■ WHAT YOU NEED TO DO:
Within the listing below, how many lines contain the word "computer"? Answer with the number only.
____ INFORMATION
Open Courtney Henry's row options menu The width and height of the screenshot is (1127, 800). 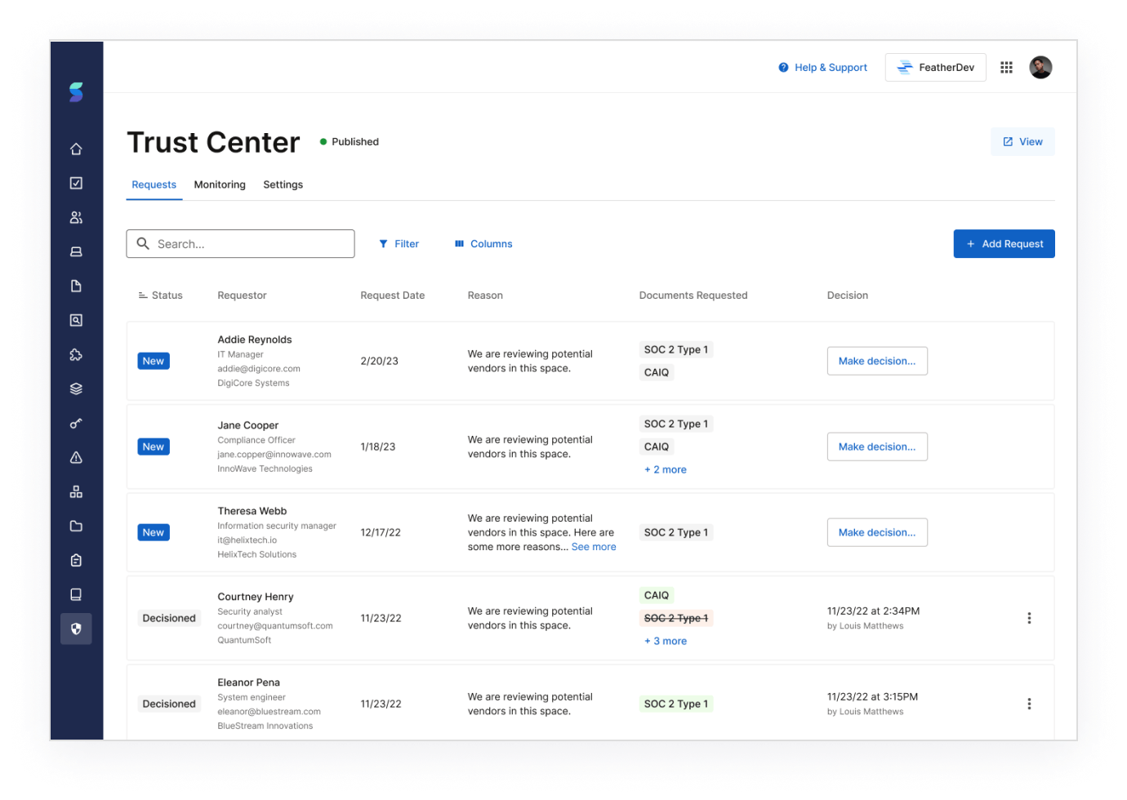[1029, 618]
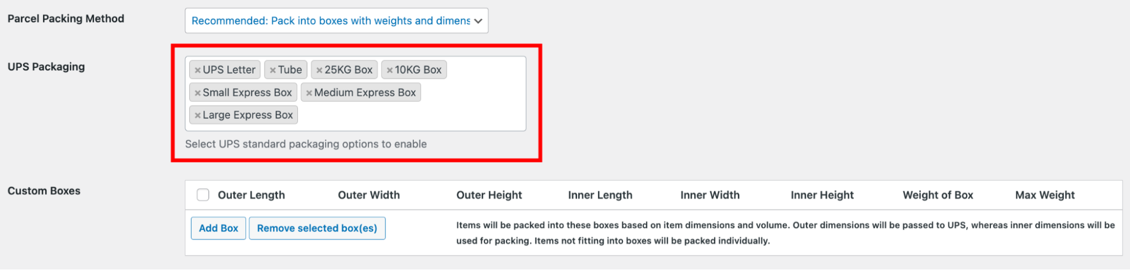Click the Inner Width column header
The image size is (1130, 270).
709,195
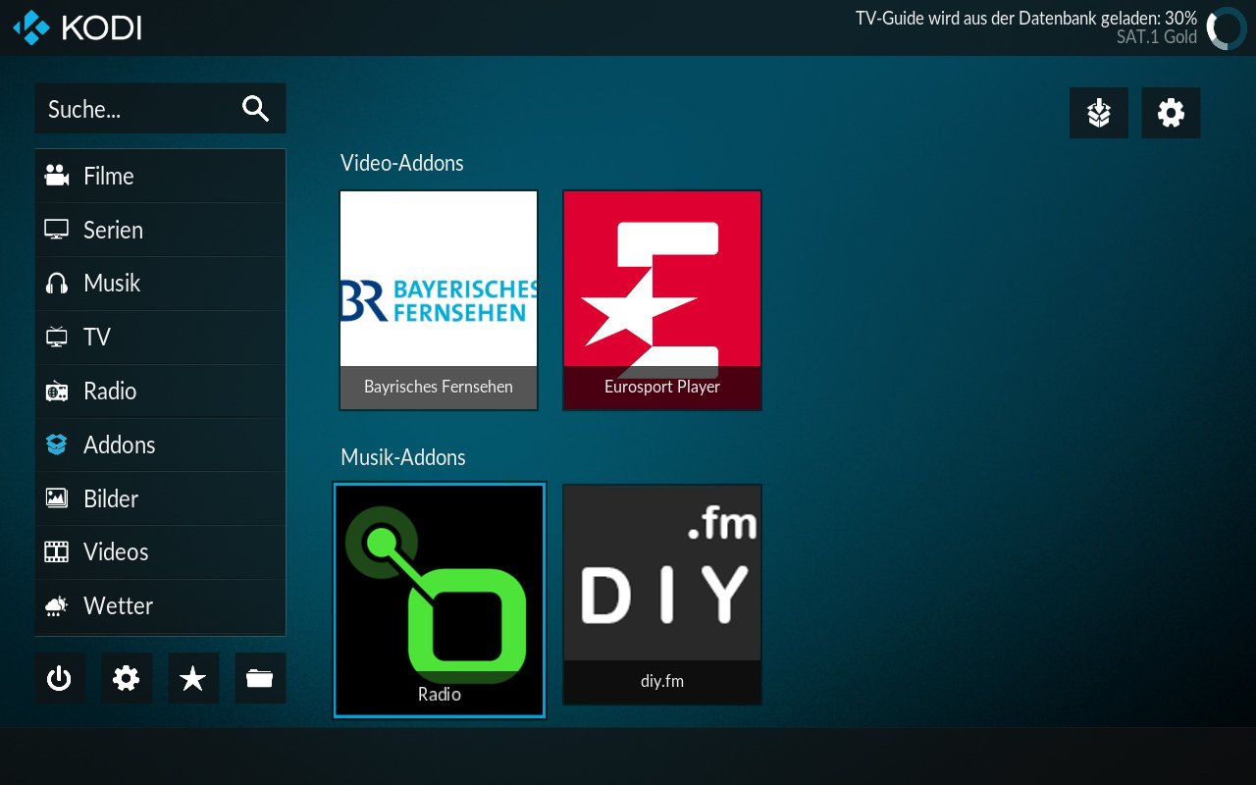Click the magnifier search icon
Image resolution: width=1256 pixels, height=785 pixels.
point(255,109)
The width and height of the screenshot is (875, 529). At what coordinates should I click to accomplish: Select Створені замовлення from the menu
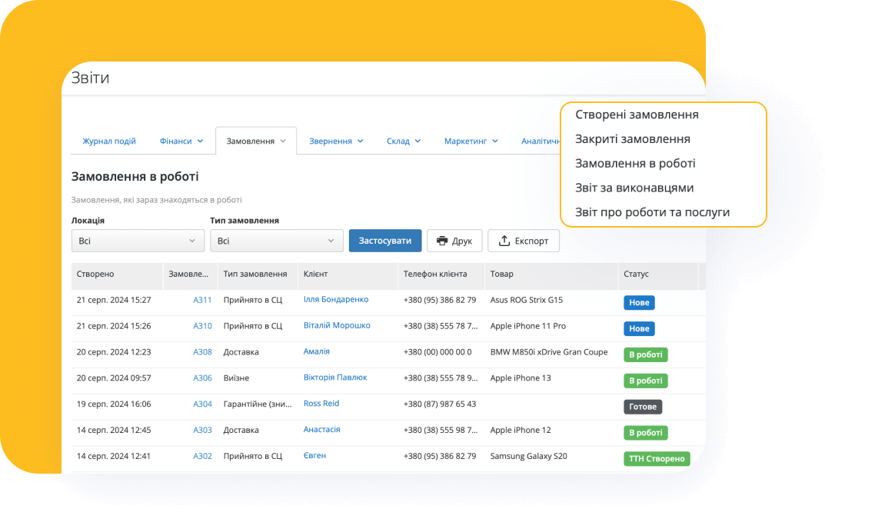click(637, 115)
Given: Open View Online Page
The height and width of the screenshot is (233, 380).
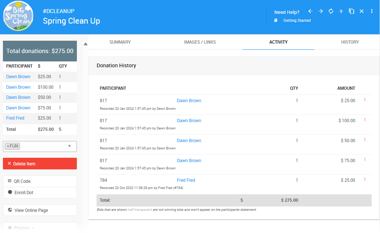Looking at the screenshot, I should [x=40, y=210].
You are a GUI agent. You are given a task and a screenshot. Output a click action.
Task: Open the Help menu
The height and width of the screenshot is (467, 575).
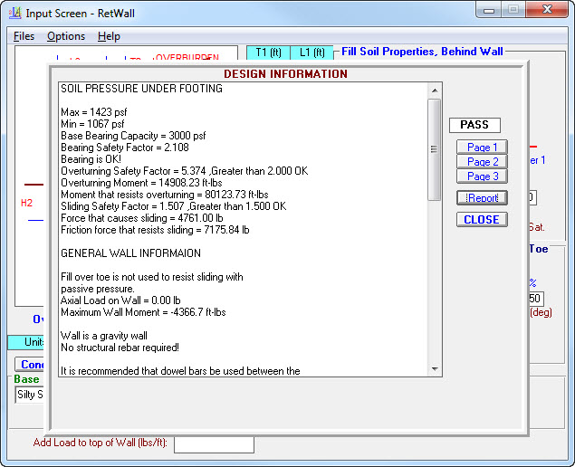point(109,36)
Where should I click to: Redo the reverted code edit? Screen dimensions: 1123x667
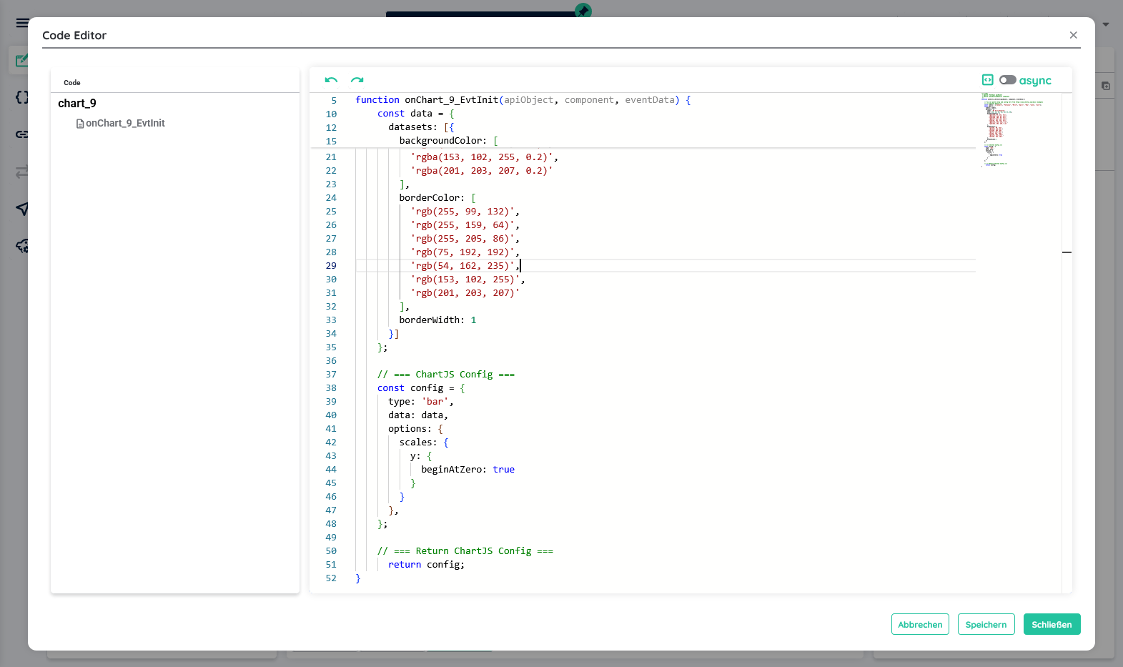[357, 80]
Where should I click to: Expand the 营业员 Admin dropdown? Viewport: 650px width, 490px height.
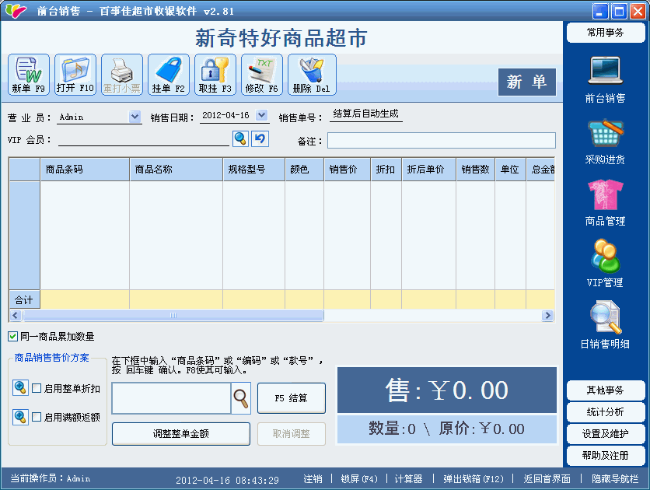tap(135, 117)
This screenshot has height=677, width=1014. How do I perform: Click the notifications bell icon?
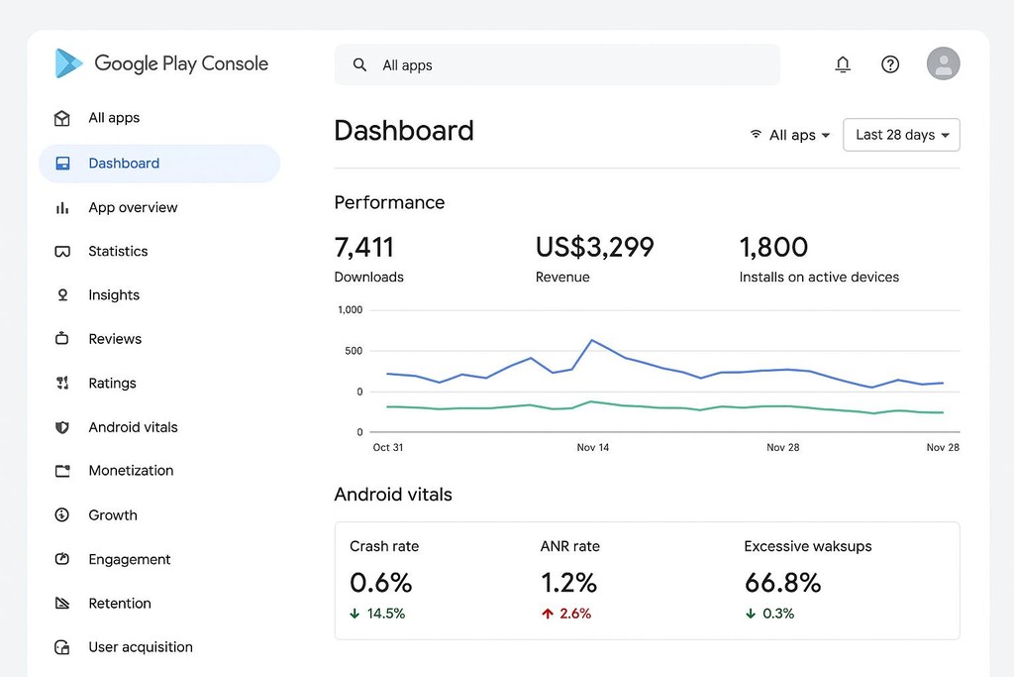[x=843, y=64]
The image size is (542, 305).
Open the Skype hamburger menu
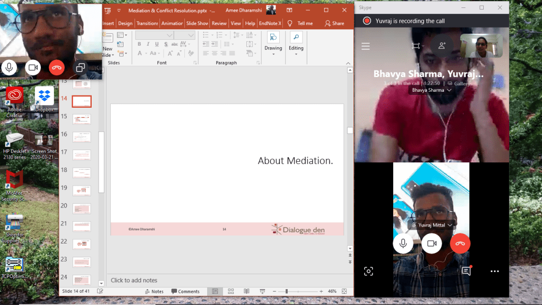(x=365, y=46)
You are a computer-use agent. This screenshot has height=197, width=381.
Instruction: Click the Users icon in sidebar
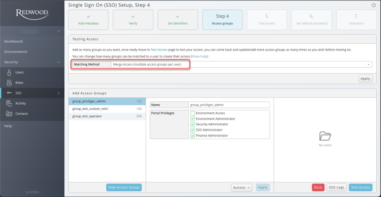pyautogui.click(x=10, y=72)
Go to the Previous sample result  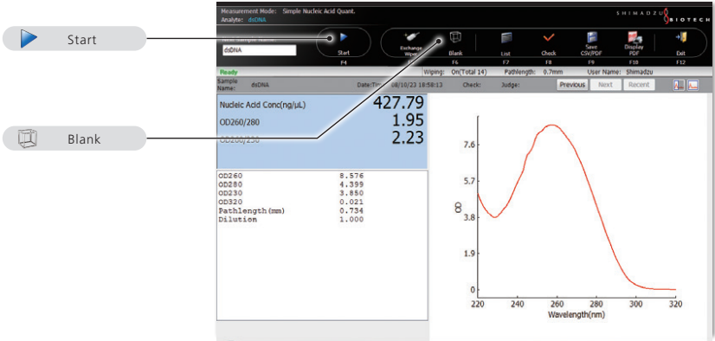572,85
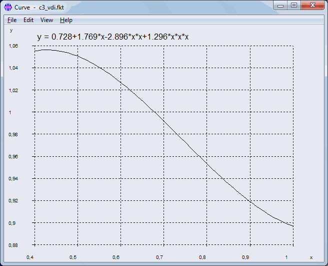Click the 0,9 tick label on x axis
The image size is (328, 266).
[x=246, y=257]
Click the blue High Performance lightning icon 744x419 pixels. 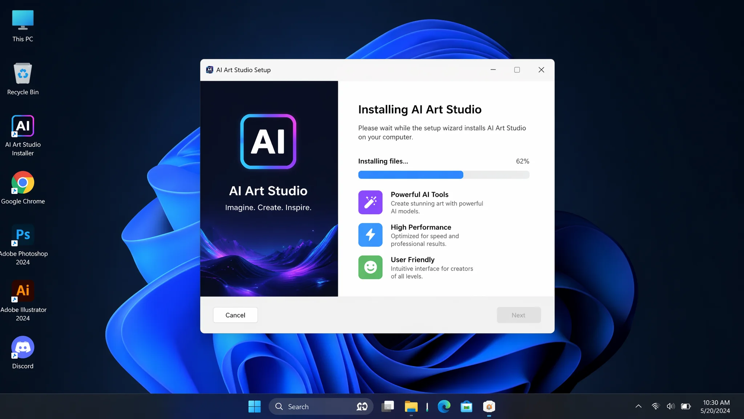(370, 235)
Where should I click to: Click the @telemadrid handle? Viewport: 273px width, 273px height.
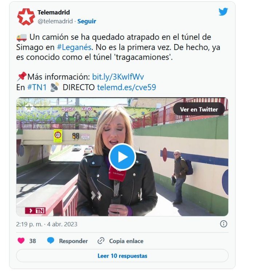55,21
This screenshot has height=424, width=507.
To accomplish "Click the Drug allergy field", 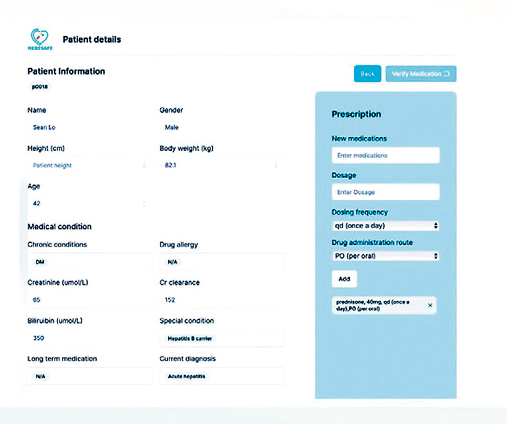I will [x=221, y=262].
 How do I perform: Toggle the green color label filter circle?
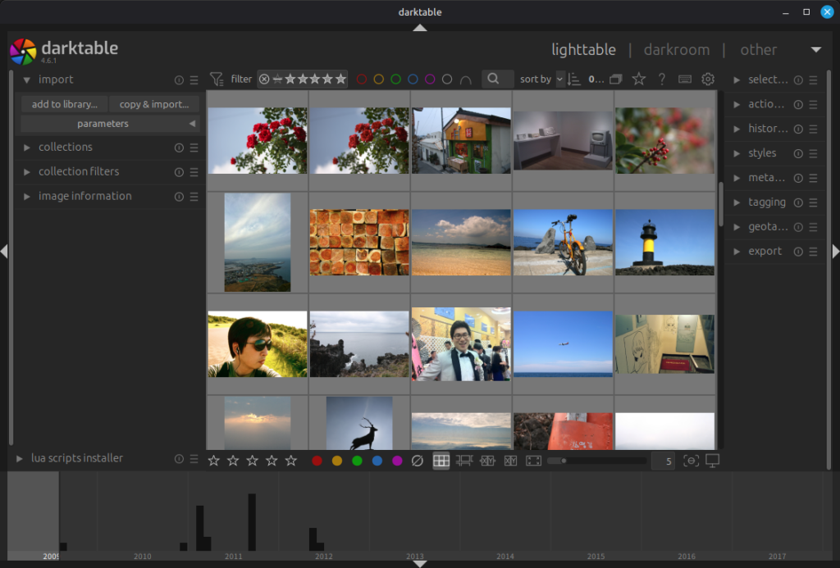pos(395,80)
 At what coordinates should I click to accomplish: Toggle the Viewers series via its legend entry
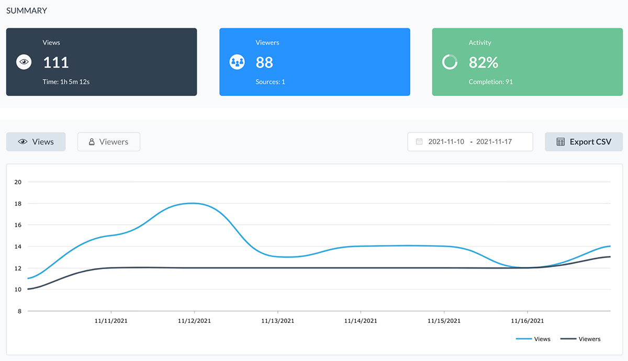pos(582,339)
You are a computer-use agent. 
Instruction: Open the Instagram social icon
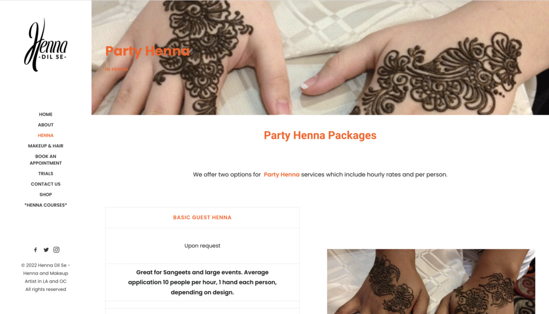click(x=57, y=250)
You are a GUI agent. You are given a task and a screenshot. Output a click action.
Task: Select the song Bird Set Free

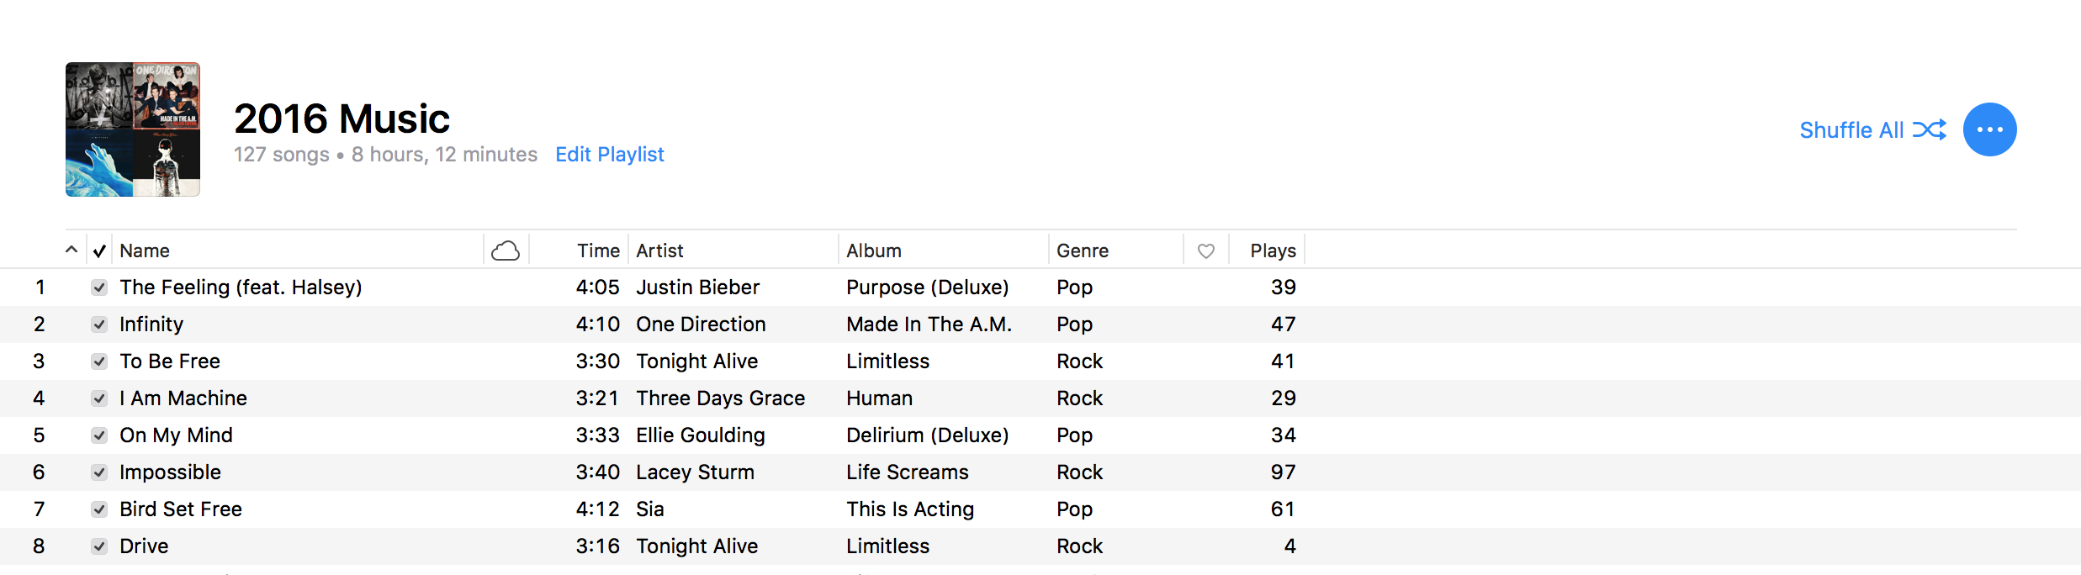click(181, 509)
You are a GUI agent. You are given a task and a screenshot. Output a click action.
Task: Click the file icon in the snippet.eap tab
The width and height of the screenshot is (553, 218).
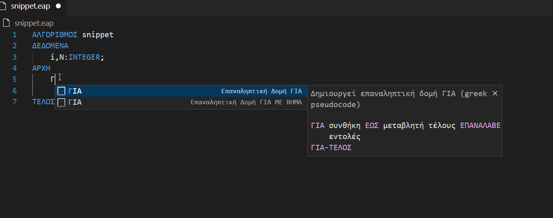click(x=4, y=7)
________
■ RESULT FOR THIS TASK:
2